Der Spielplan hatte es so gewollt: Ausgerechnet am letzten Spieltag trafen die beiden dominierenden Mannschaften der Bezirksliga Westfalen 12 im direkten Duell aufeinander. Ein echtes Herzschlagfinale, bei dem sich knapp 1.800 Zuschauer nur eine Frage stellten: Vestia Disteln oder der TSV Marl-Hüls? Wer schafft den Sprung in die Landesliga? Nichts für schwache Nerven.
„Ich muss zugeben, dass ich hypernervös war“, blickt Michael Klein auf den letzten Sonntag zurück. „Direkt beim Anpfiff habe ich aber gemerkt, dass die Mannschaft frei aufgespielt hat.“ Und spätestens in der 55. Minute dürfte das Herz des Sportlichen Leiters nicht mehr vor lauter Nervosität, sondern wegen der großen Freude geklopft haben. Da markierte nämlich Stefan Zepanski das 3:1. 120 Sekunden nach dem 2:1 durch Ercan Kacar war es die Entscheidung und der Auftakt zu einer großen Party.
Gesamt: 29 Spiele, 22 Siege, 3 Unentschieden, 4 Niederlagen, 76:27 Tore, 66 Punkte
Heim: 14 Spiele, 10 Siege, 2 Unentschieden, 2 Niederlagen, 43:9, 32 Punkte
Auswärts: 15 Spiele, 12 Siege, 1 Unentschieden, 2 Niederlagen, 33:18 Tore, 34 Punkte
Danach, dass der Verein diese feiern durfte, sah es lange Zeit nicht aus.

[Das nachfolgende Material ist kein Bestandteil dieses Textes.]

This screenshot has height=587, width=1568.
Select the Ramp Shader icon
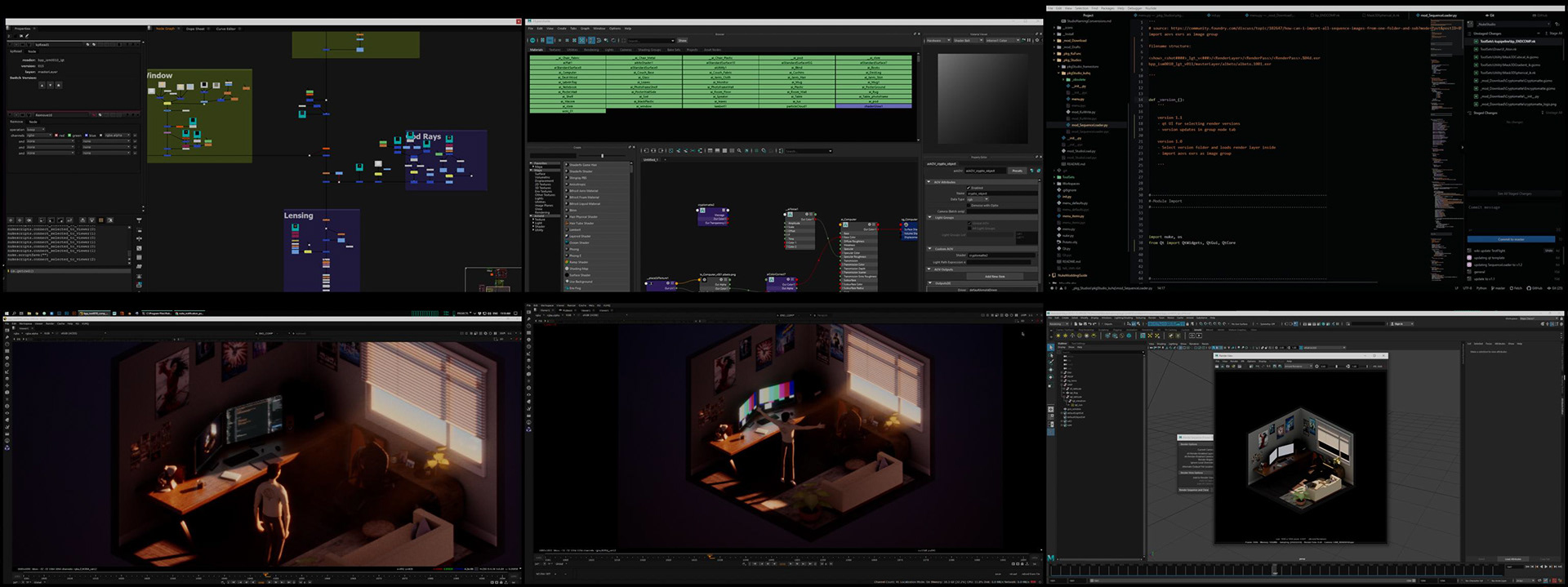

Erst am vorletzten Spieltag eroberte die Mannschaft von Holger Flossbach die Tabellenführung. Zuvor blieb dem TSV nur die Rolle des Jägers. Große Belastung oder psychologischer Vorteil? „Das ist schwierig zu sagen. Wir wussten, dass wir auf einen Ausrutscher warten mussten. Deshalb hat unser Trainer in den Besprechungen immer wieder betont, dass wir da sein müssen, wenn Vestia strauchelt. Er hat es ihnen geradezu eingeimpft“, berichtet Klein. Dass die Distelner, die sich schon im Vorjahr auf den letzten Metern noch die Meisterschaft vom TuS Haltern abnehmen ließen, ihnen diesen Gefallen tun würden, wurde von Woche zu Woche unwahrscheinlich. Bis der BVH Dorsten kam und die Vestia mit 2:1 schlug. „Wir haben einen guten Draht zum BVH und uns mit ihnen gefreut“, erzählt Klein.

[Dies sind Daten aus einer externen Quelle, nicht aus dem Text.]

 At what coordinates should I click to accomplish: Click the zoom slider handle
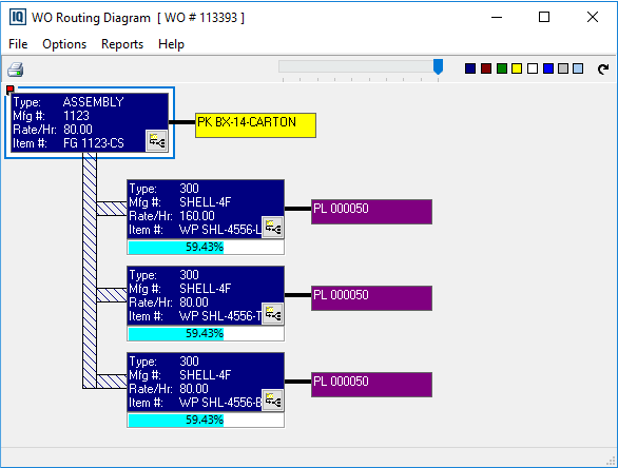[x=438, y=66]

Trotz der nötigen Schützenhilfe, hat sich der TSV den Landesliga-Aufstieg selbst verdient. Mit einer sensationellen Rückrunde (40 Punkte, nur eine Niederlage) und dem richtigen Händchen bei den Wintereinkäufen. „Durch Ercan Kacar, Felix Sadlowski und Stefan Zepanski haben wir eine Bombenqualität dazubekommen. Unsere eh schon gute Truppe hatte damit noch drei weitere Stützen."
Wenn es um den entscheiden Faktor, das Erfolgsrezept geht, dann muss Klein nicht lange überlegen. „Es ist ein alter Spruch, aber er hat sich bewahrheitet: Im Angriff gewinnt man Spiele, in der Abwehr die Meisterschaft. Und wir hatten ein richtiges Bollwerk.“ Das bestand vornehmlich aus Torhüter Emanuel Schmid und dem Innenverteidiger-Duo Sebastian Flossbach/Zepanski. Nur 27 Gegentreffer ließ das Team zu, da nütze es Disteln nichts, dass sie 18 Treffer mehr erzielten als Marl-Hüls.
Der Jubel bricht los (Foto: TSV Marl-Hüls).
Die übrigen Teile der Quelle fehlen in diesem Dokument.